Punctured Hot Air Balloon

January 01, 1996  ·  Michael Fumento  ·  the Washington Times  ·  Epa

When overwhelming scientific evidence shows that environmental regulators are wasting tons of money and needlessly scaring millions of people, you’d think there would come a point when they’d call it quits. Admit you were wrong, fellows, call it a day, and go home.

But no, that’s something the Environmental Protection Agency (EPA) just doesn’t do. Witness its reaction to yet the latest study finding that radon gas at household levels is harmless.

Appearing in the government’s own Journal of the National Cancer Institute (JNCI), this study from Finland found that no matter how the researchers sliced the data, they could not find any link between household levels of radon and lung cancer of any type. The concluding line: "Our results suggest no important public health impact for indoor radon exposure."

As long ago as 1989, the late science and economics columnist Warren Brookes was dismantling the EPA’s radon policies, citing study after study that showed that persons with high household levels of exposure to the gas had either no higher levels or lung cancer or — in several cases — significantly lower levels.
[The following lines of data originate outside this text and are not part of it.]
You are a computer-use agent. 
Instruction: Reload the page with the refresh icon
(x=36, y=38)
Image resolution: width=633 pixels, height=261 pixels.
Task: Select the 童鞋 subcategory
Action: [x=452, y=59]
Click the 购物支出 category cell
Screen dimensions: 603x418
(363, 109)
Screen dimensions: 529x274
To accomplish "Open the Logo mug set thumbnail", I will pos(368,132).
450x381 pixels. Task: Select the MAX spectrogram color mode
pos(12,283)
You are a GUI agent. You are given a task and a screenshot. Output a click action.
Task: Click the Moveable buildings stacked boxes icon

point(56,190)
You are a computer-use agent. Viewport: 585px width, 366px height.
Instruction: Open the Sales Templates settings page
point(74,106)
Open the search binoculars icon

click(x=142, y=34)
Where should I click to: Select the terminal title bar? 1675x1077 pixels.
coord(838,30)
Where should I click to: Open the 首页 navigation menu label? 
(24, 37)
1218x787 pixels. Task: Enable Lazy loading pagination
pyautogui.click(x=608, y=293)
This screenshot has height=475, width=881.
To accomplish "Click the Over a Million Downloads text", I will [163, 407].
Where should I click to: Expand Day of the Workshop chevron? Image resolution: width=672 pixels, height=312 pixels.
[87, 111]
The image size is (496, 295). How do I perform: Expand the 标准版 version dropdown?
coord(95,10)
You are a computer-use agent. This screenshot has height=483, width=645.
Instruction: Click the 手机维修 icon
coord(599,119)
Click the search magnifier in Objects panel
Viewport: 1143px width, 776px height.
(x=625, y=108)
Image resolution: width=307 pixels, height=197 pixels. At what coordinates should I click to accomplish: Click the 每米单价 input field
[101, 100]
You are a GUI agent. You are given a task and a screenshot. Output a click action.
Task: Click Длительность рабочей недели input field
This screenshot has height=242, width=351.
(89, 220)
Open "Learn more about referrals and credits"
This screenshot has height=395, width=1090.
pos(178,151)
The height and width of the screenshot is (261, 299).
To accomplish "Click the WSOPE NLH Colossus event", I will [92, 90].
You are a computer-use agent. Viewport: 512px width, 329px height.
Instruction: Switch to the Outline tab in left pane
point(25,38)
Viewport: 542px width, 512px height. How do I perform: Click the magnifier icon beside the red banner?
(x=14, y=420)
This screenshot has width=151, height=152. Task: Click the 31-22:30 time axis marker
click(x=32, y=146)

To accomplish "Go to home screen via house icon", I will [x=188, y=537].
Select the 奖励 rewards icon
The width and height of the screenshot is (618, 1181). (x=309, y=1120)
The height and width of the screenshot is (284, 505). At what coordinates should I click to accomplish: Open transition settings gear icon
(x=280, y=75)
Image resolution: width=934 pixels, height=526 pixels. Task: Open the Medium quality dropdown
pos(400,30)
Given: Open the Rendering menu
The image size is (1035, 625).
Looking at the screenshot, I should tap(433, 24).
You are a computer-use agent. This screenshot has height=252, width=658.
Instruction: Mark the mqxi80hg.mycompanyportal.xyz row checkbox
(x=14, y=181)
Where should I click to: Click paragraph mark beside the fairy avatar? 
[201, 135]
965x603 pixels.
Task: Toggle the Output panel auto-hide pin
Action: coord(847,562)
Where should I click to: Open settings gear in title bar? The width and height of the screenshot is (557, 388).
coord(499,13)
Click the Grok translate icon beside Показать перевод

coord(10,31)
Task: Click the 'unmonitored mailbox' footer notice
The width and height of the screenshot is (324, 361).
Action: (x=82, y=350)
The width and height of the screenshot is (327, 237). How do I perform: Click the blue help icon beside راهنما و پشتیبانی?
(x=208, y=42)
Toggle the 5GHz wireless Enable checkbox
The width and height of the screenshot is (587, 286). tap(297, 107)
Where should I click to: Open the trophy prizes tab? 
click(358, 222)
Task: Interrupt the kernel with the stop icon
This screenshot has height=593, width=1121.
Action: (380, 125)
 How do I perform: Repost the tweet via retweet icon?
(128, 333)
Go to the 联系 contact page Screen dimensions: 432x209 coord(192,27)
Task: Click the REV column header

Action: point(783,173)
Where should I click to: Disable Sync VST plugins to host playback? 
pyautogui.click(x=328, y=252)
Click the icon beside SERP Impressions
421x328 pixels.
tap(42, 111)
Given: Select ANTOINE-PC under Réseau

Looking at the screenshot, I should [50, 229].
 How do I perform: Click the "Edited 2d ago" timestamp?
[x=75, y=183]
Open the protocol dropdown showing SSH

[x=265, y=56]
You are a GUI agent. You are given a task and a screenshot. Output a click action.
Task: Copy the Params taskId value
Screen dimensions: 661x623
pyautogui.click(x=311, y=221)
For example, University of Pittsburgh radiation physicist Bernard Cohen has repeatedly analyzed the relationship between lung cancer and residential radon levels in over 400 U.S. counties. He found those with the most radon exposure had the least cancer. Physicist Ralph Lapp found much the same thing throughout high radon areas in New Jersey.

In recent years a major study of Missourians in the December 1994 JNCI and of Canadians in the August 1994 American Journal of Epidemiology also found no elevation of lung cancer in areas with high levels of household radon.

Likewise, populous areas with high lung cancer rates where radon levels have been studied have generally been found to have below average radon levels. This includes the New York City area, the San Francisco area, England, and China.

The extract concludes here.